- _Dokumen_
_ _ _ _ _ _ _

Allah berfirman : (QS. Al-Maidah : 22)
”Mereka berkata, “Hai Musa, sesungguhnya dalam negeri itu ada orang-orang yang gagah perkasa, sesungguhnya kami sekali-kali tidak akan memasukinya sebelum mereka keluar dari padanya. Jika mereka keluar dari padanya, pasti kami akan memasukinya.”
Bangsa Yahudi masa Nabi Musa diperintahkan untuk bermigrasi ke negeri Palestina. Penduduk Palestina pada saat itu adalah orang-orang perkasa dan bersikap totaliter. Palestina pada saat itu dihuni oleh suku Inaq.
Dalam riwayat-riwayat yang tersebar dikalangan bangsa Yahudi diceritakan bahwa penduduk Palestina adalah bagaikan raksasa. Kata mereka , “Mata-mata yang dikirimkan oleh Musa pada penduduk tanah suci di belakang daerah Yordan ada 12 orang, guna memata-matai dan menyebarkan situasi negeri dan penduduk sebelum kaumnya masuk ke sana. Para mata-mata ini kemudian terlihat oleh salah seorang penduduk yang perkasa, lalu menangkap mereka semua dan dimasukkannya ke dalam bajunya.
Pada riwayat lain disebutkan, “Salah seorang mereka ini ketika itu memetik buah. Sewaktu itu ia menangkap salah seorang dari mata-mata tersebut lalu ia masukkan orang tersebut bersama buahnya ke dalam lengan bajunya.
Riwayat ini muncul sebagai cermin dari mental pengecut bangsa Yahudi di dalam menghadapi resiko perjuangan. Untuk memperoleh dalih yang membenarkan sikap pengecut mereka, maka musuhnya digambarkan secara berlebihan sebagai manusia raksasa.
Dalam buku ke empat dari Kitab Taurat disebutkan sebuah penuturan tentang bangsa Palestina sebagai berikut, “Para mata-mata itu memata-matai negeri Kan’an sebagaimana diperintahkan kepada mereka. Ketika mereka kembali, mereka memotong sebatang pohon arak yang menggantung padanya seuntai kurma. Batang pohon ini dipikul oleh dua orang di antara mereka. Di samping itu mereka pun membawa sedikit buah delima dan tin. Mereka berkata kepada Musa yang sedang berada di tengah-tengah tokoh-tokoh Bani Israel “Kami telah sampai di negeri yang tuan kirim kami ke sana. Sungguh di tempat itu banyak sekali susu dan madunya dan ini adalah buahnya. Tetapi bangsa yang mendiami tempat itu gagah-gagah. Kotanya dikelilingi benteng yang hebat sekali. Di sana kami melihat pula Bani ‘Inaq. Dan seterusnya ia berkata , “Kami lihat pula di sana orang-orang raksasa, yakni orang Bani ‘Inaq yang tinggi besar lagi seram. Sehingga kami ini terasa kecil bagai belalang, baik di mata kami sendiri maupun di mata mereka.”

_ _ _ _ _ _ _

Entri posisi item
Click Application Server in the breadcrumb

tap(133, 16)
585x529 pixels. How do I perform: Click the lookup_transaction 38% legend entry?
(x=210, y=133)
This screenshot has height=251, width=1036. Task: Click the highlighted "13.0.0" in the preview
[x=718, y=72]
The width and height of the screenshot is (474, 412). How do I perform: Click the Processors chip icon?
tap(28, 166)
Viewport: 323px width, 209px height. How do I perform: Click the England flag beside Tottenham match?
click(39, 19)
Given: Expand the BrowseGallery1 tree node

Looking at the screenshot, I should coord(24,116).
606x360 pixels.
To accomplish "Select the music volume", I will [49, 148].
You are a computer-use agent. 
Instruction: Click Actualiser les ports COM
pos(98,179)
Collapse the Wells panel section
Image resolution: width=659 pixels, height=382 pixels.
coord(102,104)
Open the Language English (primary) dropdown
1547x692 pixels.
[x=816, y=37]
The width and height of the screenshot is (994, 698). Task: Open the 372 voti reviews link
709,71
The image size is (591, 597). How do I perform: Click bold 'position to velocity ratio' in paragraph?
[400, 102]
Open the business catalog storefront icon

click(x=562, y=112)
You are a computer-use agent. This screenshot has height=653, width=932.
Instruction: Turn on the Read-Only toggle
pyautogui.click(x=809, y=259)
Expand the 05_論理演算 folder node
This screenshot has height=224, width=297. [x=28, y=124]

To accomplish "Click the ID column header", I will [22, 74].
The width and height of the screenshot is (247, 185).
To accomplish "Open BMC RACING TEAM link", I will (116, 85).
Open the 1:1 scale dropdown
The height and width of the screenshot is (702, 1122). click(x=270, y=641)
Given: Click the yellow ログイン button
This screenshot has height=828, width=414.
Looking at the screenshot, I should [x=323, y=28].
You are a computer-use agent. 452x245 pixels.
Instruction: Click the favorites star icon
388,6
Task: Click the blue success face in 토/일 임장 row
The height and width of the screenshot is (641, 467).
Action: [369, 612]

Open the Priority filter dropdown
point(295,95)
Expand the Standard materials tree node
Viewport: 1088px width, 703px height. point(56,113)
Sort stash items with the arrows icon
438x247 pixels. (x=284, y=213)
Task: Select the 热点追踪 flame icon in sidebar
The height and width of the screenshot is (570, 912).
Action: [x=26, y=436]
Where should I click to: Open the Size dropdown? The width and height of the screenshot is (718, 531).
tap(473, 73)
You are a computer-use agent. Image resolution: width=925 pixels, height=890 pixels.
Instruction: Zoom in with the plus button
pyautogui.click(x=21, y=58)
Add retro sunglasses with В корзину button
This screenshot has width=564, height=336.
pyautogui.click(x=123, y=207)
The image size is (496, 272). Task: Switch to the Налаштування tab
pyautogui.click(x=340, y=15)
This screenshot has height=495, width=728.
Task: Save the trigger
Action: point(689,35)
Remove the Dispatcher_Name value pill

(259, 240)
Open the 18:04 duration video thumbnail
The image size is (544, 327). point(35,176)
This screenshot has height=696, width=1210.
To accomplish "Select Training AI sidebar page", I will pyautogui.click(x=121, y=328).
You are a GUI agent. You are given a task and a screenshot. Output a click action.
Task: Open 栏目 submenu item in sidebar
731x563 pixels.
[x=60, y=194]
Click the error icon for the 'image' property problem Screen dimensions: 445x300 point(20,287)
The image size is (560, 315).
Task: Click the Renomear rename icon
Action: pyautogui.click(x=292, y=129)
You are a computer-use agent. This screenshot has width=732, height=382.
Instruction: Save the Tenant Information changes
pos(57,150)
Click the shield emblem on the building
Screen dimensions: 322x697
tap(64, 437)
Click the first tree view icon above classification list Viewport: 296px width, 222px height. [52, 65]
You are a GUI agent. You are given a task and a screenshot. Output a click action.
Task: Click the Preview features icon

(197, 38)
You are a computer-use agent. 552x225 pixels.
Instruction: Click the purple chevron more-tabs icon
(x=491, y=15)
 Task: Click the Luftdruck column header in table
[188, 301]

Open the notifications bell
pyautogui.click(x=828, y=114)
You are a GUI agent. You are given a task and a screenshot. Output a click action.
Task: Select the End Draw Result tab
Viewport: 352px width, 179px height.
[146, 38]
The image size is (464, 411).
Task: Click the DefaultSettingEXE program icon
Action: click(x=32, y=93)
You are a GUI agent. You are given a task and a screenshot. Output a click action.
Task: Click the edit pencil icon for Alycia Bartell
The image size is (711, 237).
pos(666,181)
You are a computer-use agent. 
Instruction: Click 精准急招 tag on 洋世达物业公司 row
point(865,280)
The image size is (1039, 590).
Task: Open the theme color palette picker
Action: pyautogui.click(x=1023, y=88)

_ _ _ _ _ _ _

- _Tugas Anda_
A. Jawab pertanyaan berikut berdasarkan teks tentang kisah Nabi Musa dan penduduk Palestina:
(i) Suku apa yang menghuni Palestina pada saat itu?
(ii) Berapa orang mata-mata yang dikirimkan oleh Musa menurut riwayat di kalangan bangsa Yahudi?
(iii) Menurut penuturan dalam buku keempat Kitab Taurat, buah apa saja yang dibawa para mata-mata selain batang pohon yang mereka pikul?
B. Ambil setiap baris catatan yang memuat kata "Open".
Teks dan catatan tersebut tidak berkaitan satu sama lain.

- _Jawaban Tugas_
A.
(i) Suku Inaq.
(ii) 12 orang.
(iii) Sedikit buah delima dan tin.

B.
Open the Language English (primary) dropdown
The width and height of the screenshot is (994, 698). Task: Open the 372 voti reviews link
Open the business catalog storefront icon
To accomplish "Open BMC RACING TEAM link", I will (116, 85).
Open the 1:1 scale dropdown
Open the Priority filter dropdown
Where should I click to: Open the Size dropdown? The width and height of the screenshot is (718, 531).
Open the 18:04 duration video thumbnail
Task: Open 栏目 submenu item in sidebar
Open the notifications bell
Task: Open the theme color palette picker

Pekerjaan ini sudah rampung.